Artificial intelligence appears on the cusp of transforming industries and changing lives at a pace we have never seen before. By analyzing vast amounts of data from sensors and other sources, AI algorithms can detect patterns and make predictions that were previously impossible. This allows us as water professionals to solve complex water problems and unlock new possibilities.
Can AI help predict sewer flows?
One example of AI in action is in predicting sewer flows. Sewer systems are critical infrastructure that transport wastewater to treatment plants, but with the impacts of climate change, aging infrastructure, and historical design practices, too much raw sewage is being released into our environment, causing harm to our planet and damaging properties.
The problem is a big one. According to a US EPA study released in 2000, of 59 Sanitary Sewer Overflows in 18 states, an estimated 1.2 billion gallons of sewerage was released. An EPA report to Congress also documented 22 billion gallons of untreated wastewater discharged into the Great Lakes Basin in 2014. It is a challenge faced by locales all over the world, most recently in the UK with Combined Sewer Overflows releasing raw sewage into rivers and the sea.
Traditionally, sewer flow predictions relied on physical models using sophisticated mathematical formulas requiring accurate input parameters. Building such models can be time-consuming and difficult, especially when input parameters are not directly measurable or reliable. A tedious and time-consuming calibration is needed to tweak the parameters to match observed flows. With AI, predicting sewer flows is more straightforward. By training an AI model with thousands of examples, the model can learn to predict the next flow value, without the need to know the exact processes.
However, building an effective AI model is not as simple as throwing data at it. It requires a deep understanding of the data, and how a human being can learn from it. The reason is quite simple. What makes modern neural network AI models so effective is that they are inspired by the human brain. The way it works is not that different from how we can finish our best friend’s sentence. Once you’ve spent a lot of time together, you learn to anticipate each other’s thoughts.
An approach to AI modeling for sanitary sewer hydrology
In our recent presentation on this topic, we found our decades experiences of calibrating sewer models played an important role in designing an effective training scheme of the AI model. By utilizing the same techniques an experienced modeler will use to calibrate a model, we were able to achieve good results.
The approach is similar to how you might learn to swim. You train on easier subtasks before combining them to tackle a complicated task. For example:
- Dry weather flows: Instead of asking the AI to learn everything at once, we start with the easiest task: extracting the dry weather flow from the flow data. That is, the flow pattern you see during the driest part of the year.

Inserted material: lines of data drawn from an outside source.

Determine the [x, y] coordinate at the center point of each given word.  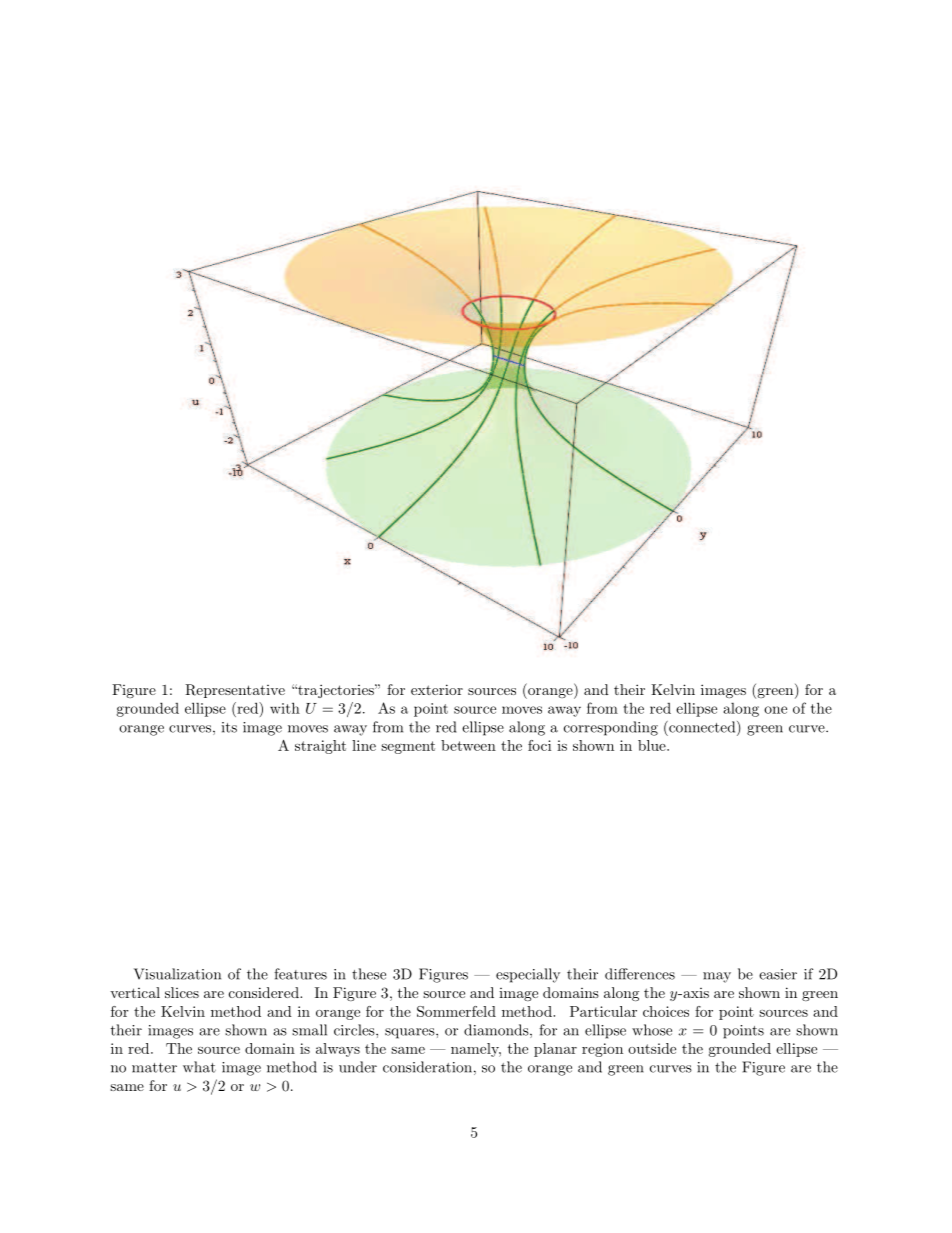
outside [652, 1048]
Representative [235, 691]
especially [528, 975]
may [717, 977]
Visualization [177, 974]
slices [182, 992]
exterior [437, 689]
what [199, 1067]
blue [653, 745]
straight [320, 747]
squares [411, 1033]
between [468, 745]
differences [640, 974]
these [369, 974]
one [775, 710]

- Groundwater infiltration: Next, we move to extracting groundwater infiltration. Groundwater infiltration is controlled by the groundwater table. It is in general a slow and smooth process. You can easily see the pattern before and after extended heavy rain events. Therefore, we train the AI model with the data before and after rain events to learn these patterns.
- Learning about rain: Once our AI model knows how to predict both dry weather flow and groundwater flow, we can feed both in as inputs to train another AI model only during rain events, so it can “learn” what happens when it rains.

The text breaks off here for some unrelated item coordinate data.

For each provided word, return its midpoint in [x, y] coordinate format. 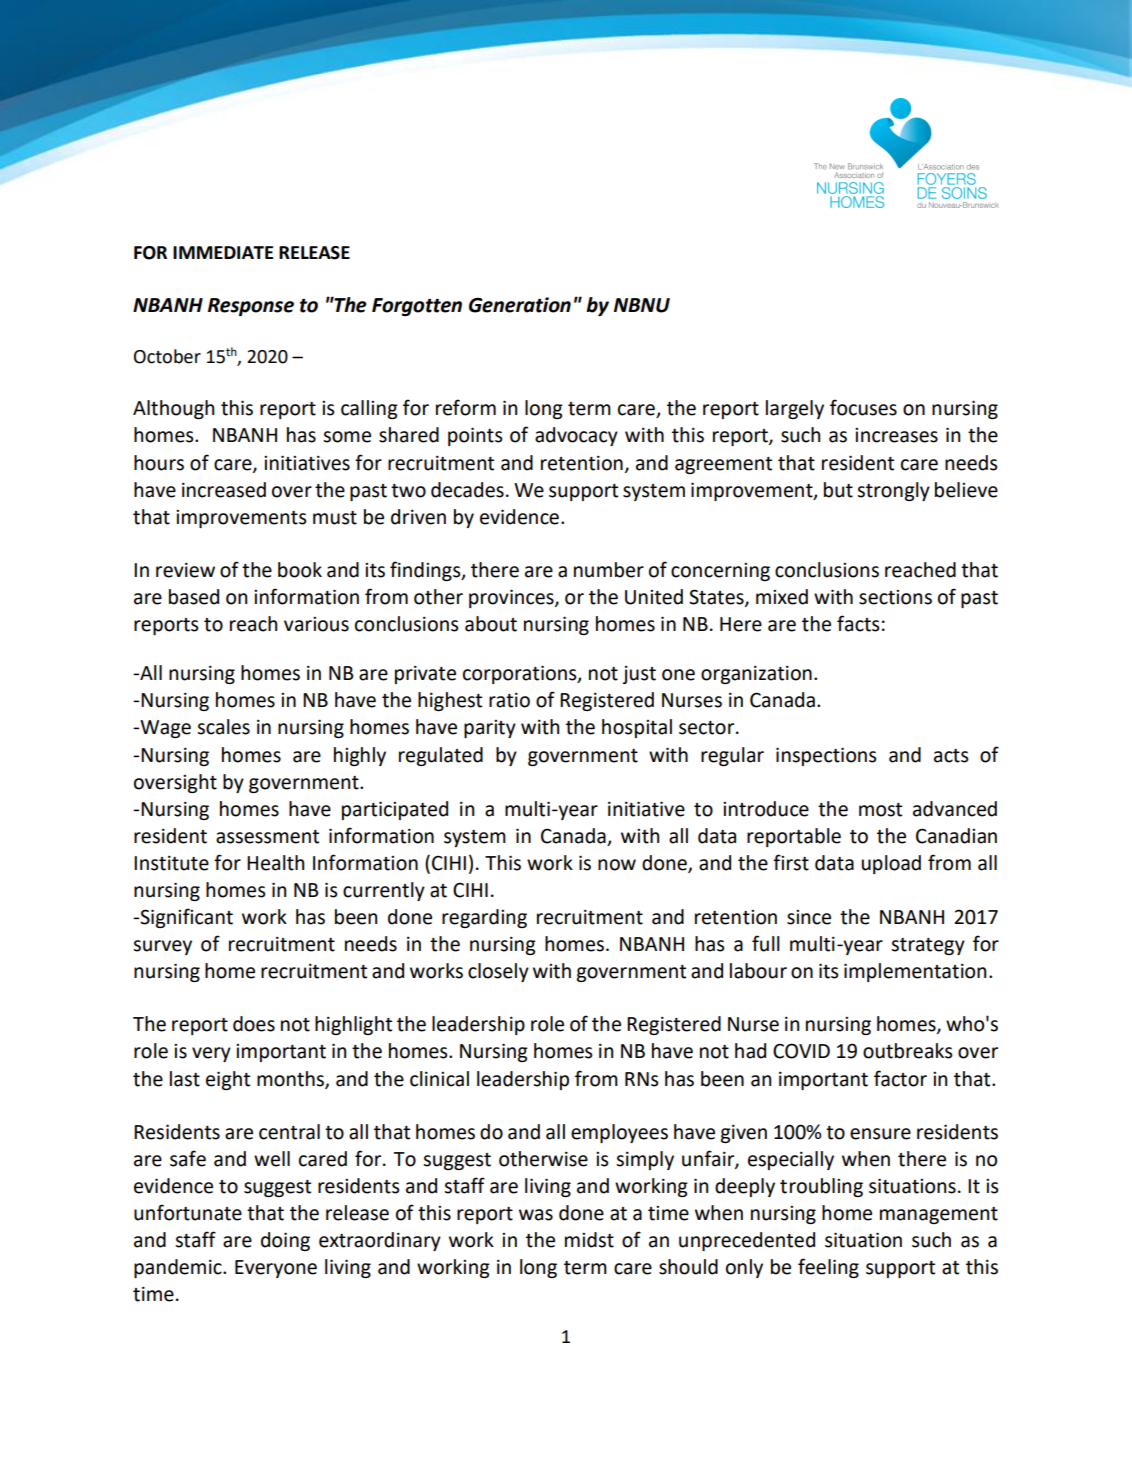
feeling [828, 1268]
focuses [863, 407]
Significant [185, 918]
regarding [484, 918]
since [809, 917]
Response [251, 307]
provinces [512, 598]
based [194, 597]
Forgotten [417, 307]
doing [285, 1241]
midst [589, 1240]
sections [895, 597]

As you can see, compared with traditional modeling approaches, the modelers using AI models have a lot more freedom to try new training strategies that can ultimately change how the AI model understands the problem without writing any equations. Therefore, the modeler can expand the capabilities of the AI model just by training the model differently.
With great power comes great responsibility
The potential benefits of using AI in water for a task like this can be enormous. It has the potential to outperform existing solutions in forecasting and optimization problems to make our infrastructure more reliable and efficient through better planning, maintenance, and operations.
However, there are also important challenges and limitations of AI in water:
- Data quality and availability can be an issue, due to the limitation of existing technology and cost.
- Algorithm bias and interpretability need to be considered, particularly when applying AI models for extreme events not found in the training data.
- The black-box nature of neural network AI models can make it hard to anticipate a model’s behavior.
Considering these potential risks, careful implementation, transparency, and ongoing monitoring are essential to ensure that AI solutions are fair, reliable, and effective. Operational Analytics solutions like Info360 Insight and Info360 Plant can help our customers mitigate these risks and ensure a smoother adoption of AI.
The potential is vast – and moving quickly
Looking ahead, the potential for AI in water is vast, and continued innovation is needed to unlock new possibilities. AI can help us better understand our water resources, identify new solutions, and adapt to changing conditions. By working together, water managers, researchers, and AI experts can develop new tools and approaches to help us manage our water resources more sustainably.